= Document passage =
· · ·
Many formation scenarios invoke a hierarchical buildup of collapsed clumps to typical galaxy masses (21, 105, 368). There appears to be supporting evidence that (many) ellipticals have formed in a hierarchical way. The presence of shells and kinematically distinct cores, and the low rotation of bright ellipticals are expected in a hierarchical formation scheme. Detailed studies of nearby merger remnants have shown that these systems are remarkably similar to elliptical galaxies (203, 308, 309). Furthermore, as pointed out by Toomre, the present merger rate of spiral galaxies is high enough to have produced a significant fraction of current ellipticals during the lifetime of the universe (332).

Most of the arguments against merging apply to very simple scenarios where, e.g., ellipticals were formed from low-luminosity ellipticals, or from gas-poor spirals (264). There is considerable evidence that the gas content of galaxies was different at early epochs, so that arguments against forming ellipticals from current spirals (including gas) may in fact say more about the epoch at which galaxies formed, then about the mechanism by which they formed (150, 206, 343). The globular cluster frequencies of galaxies may provide interesting constraints (150, 343), but unfortunately, we have a very poor understanding of the formation and evolution of these systems (cf. the completely different formation scenarios discussed in 131 and 183).

Merger simulations are extremely useful because of their predictive power. For this reason they are an excellent paradigm against which current observations can be tested. The simplest way to include gaseous processes in the simulations is by assuming that the gas formed a disk before the merger event, and is (partially) expelled afterwards. This type of scenario is now being investigated by Barnes (15, 16, 17), and detailed comparison of his predictions with observed quantities will be very interesting. However, the main uncertainties of this scenario concern the properties of the galaxies before the merger (especially their gas content), and the question whether galaxies assemble their mass in one big event, or in many, more gentle events. Simulations of galaxy formation (e.g., 57), and observations of high redshift galaxies may provide useful additional information.
· · ·
= Supplied data =
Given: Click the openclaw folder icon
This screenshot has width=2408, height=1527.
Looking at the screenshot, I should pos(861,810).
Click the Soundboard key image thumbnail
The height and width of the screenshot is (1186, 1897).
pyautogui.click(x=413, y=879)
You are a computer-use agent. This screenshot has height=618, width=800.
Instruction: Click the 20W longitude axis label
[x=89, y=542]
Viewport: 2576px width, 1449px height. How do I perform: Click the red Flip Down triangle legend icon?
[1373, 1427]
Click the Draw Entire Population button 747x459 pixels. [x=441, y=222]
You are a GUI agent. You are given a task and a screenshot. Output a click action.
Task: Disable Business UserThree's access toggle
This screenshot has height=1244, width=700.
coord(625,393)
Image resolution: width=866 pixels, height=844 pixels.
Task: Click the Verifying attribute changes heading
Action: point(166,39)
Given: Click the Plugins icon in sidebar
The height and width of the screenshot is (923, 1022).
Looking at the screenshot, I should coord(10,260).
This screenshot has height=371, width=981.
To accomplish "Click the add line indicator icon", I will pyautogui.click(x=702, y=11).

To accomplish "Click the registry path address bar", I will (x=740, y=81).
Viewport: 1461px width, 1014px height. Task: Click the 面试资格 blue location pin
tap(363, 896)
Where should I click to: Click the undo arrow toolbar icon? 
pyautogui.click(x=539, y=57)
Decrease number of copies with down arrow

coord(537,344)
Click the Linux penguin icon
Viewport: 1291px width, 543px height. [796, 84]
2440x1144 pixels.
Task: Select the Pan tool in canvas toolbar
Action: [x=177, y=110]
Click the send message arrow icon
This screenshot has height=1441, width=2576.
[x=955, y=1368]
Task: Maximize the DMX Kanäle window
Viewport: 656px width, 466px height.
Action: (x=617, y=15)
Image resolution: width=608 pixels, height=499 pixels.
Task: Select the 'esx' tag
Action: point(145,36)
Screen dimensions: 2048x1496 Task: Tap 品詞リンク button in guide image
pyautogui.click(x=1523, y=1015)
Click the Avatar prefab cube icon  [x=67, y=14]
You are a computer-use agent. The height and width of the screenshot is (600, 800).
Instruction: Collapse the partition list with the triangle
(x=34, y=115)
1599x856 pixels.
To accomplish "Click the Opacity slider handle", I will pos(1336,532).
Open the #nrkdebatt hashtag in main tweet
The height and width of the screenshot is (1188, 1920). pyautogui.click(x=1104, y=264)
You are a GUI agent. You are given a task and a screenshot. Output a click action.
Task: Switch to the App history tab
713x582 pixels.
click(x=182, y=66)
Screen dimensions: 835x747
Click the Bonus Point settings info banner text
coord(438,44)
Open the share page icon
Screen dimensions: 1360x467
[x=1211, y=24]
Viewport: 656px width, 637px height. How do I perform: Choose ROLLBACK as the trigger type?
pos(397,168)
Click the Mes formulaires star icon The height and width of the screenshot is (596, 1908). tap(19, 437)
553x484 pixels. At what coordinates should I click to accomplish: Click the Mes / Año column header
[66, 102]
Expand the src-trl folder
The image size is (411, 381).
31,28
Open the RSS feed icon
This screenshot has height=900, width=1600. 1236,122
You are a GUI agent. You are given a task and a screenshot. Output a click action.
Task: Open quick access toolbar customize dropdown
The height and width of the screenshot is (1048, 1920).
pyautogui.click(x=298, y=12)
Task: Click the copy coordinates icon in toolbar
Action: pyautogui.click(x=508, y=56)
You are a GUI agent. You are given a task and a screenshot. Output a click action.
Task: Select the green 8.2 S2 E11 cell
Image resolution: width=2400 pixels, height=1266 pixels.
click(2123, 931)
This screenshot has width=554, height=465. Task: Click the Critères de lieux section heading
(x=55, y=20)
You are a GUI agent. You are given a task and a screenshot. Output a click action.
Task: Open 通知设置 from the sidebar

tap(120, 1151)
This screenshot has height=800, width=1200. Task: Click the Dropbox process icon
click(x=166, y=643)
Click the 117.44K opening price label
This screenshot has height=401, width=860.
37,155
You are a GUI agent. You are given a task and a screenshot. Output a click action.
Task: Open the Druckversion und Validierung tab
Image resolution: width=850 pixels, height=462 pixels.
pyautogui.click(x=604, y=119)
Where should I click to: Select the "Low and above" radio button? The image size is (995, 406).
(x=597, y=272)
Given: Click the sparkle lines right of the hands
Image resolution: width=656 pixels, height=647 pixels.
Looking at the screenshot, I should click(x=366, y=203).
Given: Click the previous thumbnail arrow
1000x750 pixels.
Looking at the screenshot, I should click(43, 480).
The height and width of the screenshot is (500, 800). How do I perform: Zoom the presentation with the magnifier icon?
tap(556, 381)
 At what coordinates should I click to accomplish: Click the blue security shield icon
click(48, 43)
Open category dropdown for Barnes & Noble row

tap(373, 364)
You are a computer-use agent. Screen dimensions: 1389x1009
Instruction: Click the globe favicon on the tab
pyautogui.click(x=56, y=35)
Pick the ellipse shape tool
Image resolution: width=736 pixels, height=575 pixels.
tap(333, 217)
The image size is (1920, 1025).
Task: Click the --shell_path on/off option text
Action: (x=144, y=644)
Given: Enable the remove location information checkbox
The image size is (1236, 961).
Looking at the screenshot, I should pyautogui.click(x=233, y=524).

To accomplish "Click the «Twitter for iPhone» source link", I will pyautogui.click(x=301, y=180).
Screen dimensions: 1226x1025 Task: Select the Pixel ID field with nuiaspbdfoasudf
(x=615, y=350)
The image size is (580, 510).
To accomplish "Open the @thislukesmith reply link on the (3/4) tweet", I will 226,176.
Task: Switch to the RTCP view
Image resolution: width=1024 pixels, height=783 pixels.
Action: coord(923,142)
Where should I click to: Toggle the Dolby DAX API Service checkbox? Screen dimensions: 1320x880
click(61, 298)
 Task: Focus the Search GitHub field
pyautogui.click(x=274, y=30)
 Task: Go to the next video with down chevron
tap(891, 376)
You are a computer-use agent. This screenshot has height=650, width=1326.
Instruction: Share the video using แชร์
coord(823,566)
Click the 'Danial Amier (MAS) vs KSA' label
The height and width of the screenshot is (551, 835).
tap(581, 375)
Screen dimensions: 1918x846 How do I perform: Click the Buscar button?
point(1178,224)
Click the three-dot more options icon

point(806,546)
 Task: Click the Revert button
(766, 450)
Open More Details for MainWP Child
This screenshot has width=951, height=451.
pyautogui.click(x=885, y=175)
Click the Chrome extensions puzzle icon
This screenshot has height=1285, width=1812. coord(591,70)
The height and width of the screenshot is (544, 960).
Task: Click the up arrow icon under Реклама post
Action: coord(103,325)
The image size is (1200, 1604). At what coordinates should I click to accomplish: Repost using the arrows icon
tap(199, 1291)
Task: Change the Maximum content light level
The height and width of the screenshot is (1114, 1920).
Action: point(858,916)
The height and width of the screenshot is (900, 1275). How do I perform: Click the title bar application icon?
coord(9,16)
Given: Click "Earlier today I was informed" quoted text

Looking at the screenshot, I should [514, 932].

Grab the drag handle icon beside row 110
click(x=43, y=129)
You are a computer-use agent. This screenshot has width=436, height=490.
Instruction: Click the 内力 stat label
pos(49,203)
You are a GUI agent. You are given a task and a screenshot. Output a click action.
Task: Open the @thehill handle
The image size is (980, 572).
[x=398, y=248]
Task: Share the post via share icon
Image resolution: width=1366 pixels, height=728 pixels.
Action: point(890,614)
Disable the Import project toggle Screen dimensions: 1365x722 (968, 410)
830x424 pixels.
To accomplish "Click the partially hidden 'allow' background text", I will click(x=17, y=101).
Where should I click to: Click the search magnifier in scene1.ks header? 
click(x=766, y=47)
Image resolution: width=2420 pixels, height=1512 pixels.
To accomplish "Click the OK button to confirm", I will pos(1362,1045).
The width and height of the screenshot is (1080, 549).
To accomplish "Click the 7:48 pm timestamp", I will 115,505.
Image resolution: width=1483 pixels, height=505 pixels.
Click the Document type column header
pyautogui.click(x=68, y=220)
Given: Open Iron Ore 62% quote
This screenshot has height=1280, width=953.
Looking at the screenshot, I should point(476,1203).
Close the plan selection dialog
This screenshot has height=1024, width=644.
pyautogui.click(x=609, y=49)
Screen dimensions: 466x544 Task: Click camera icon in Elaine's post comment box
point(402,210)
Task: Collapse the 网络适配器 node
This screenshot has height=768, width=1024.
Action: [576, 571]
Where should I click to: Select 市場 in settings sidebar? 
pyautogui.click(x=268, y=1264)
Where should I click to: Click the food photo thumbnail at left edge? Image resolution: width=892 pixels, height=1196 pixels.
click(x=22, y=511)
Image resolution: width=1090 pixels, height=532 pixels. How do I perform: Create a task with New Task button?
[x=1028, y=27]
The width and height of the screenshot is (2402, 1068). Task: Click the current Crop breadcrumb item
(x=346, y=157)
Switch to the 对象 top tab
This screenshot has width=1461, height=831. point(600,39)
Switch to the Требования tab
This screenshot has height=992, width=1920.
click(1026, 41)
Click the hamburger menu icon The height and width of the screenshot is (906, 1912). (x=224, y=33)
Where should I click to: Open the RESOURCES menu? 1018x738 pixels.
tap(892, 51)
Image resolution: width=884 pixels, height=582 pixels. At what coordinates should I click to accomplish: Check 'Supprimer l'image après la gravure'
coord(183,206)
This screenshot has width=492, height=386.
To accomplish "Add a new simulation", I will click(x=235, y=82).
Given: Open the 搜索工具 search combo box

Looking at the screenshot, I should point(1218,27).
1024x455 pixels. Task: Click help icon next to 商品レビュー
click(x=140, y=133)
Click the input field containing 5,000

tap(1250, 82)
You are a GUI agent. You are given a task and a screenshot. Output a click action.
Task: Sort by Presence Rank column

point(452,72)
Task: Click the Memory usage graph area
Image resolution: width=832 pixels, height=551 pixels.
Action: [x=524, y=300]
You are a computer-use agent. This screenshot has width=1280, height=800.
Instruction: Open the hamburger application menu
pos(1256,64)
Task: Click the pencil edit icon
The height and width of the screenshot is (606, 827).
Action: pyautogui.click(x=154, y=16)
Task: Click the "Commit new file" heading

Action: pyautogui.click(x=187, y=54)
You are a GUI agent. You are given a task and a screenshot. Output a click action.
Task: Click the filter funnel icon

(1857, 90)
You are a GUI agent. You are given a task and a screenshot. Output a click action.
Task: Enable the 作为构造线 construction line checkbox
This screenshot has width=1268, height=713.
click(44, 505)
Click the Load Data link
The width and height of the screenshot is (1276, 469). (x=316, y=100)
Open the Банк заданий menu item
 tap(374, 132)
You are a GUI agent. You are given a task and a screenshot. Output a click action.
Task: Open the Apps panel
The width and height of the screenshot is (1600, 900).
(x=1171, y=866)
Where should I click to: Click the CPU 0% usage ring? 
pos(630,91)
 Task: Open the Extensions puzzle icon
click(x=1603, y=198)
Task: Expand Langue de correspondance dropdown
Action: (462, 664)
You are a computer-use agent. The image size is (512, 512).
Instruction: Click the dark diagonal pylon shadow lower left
· · ·
= Task instructions =
(1) Reproduce the passage on elliptical galaxy formation verbatim, starting at "Most of the" and ending at "131 and 183).".
(2) In the passage on elliptical galaxy formation, who is investigating the scenario in which the gas formed a disk before the merger and is partially expelled afterwards?

= Results for the exercise =
(1)
Most of the arguments against merging apply to very simple scenarios where, e.g., ellipticals were formed from low-luminosity ellipticals, or from gas-poor spirals (264). There is considerable evidence that the gas content of galaxies was different at early epochs, so that arguments against forming ellipticals from current spirals (including gas) may in fact say more about the epoch at which galaxies formed, then about the mechanism by which they formed (150, 206, 343). The globular cluster frequencies of galaxies may provide interesting constraints (150, 343), but unfortunately, we have a very poor understanding of the formation and evolution of these systems (cf. the completely different formation scenarios discussed in 131 and 183).

(2) Barnes